▶ Work instruction
Your job is to copy every line in the material containing the word "computer".

● ● ● ●

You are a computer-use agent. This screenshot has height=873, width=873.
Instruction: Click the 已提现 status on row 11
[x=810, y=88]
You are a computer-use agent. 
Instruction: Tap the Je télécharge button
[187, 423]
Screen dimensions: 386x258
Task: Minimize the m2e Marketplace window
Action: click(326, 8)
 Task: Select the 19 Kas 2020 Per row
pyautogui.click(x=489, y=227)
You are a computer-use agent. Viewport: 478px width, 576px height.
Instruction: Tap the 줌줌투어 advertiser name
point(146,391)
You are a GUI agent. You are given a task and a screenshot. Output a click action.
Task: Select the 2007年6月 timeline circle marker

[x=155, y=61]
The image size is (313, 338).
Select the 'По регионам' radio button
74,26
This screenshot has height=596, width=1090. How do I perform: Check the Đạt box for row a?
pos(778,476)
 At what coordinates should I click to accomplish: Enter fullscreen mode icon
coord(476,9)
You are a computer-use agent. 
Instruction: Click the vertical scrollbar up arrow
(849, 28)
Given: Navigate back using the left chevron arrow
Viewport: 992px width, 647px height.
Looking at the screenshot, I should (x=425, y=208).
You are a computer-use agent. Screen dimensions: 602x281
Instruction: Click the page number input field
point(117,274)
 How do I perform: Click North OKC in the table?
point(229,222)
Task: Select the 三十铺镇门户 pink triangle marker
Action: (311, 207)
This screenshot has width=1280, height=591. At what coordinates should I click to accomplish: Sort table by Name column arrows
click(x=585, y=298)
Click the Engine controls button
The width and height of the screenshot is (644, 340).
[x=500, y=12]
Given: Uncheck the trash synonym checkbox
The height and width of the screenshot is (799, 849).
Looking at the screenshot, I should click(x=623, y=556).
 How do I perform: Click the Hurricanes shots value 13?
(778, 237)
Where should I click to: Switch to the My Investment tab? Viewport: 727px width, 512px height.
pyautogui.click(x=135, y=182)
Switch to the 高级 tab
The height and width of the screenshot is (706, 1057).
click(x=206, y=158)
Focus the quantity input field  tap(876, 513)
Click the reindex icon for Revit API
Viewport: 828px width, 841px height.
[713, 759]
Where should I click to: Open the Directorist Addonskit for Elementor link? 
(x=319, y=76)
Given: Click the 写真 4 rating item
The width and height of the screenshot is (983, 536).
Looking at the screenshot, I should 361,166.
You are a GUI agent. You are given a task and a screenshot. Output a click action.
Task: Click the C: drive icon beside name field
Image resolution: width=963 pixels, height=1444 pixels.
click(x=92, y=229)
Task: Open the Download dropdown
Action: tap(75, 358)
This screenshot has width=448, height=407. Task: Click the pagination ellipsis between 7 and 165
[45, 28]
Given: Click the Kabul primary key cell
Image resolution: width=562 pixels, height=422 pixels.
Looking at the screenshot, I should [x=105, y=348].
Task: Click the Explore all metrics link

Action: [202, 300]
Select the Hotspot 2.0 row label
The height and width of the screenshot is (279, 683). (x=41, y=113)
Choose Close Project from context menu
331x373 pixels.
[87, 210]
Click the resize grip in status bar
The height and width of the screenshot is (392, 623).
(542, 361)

● ● ● ●

▶ Written reply
You are a computer-use agent. This screenshot has height=873, width=873.
You are a computer-use agent. 
You are a computer-use agent. Viewport: 478px width, 576px height.
You are a computer-use agent. 
You are a computer-use agent. Screen dimensions: 602x281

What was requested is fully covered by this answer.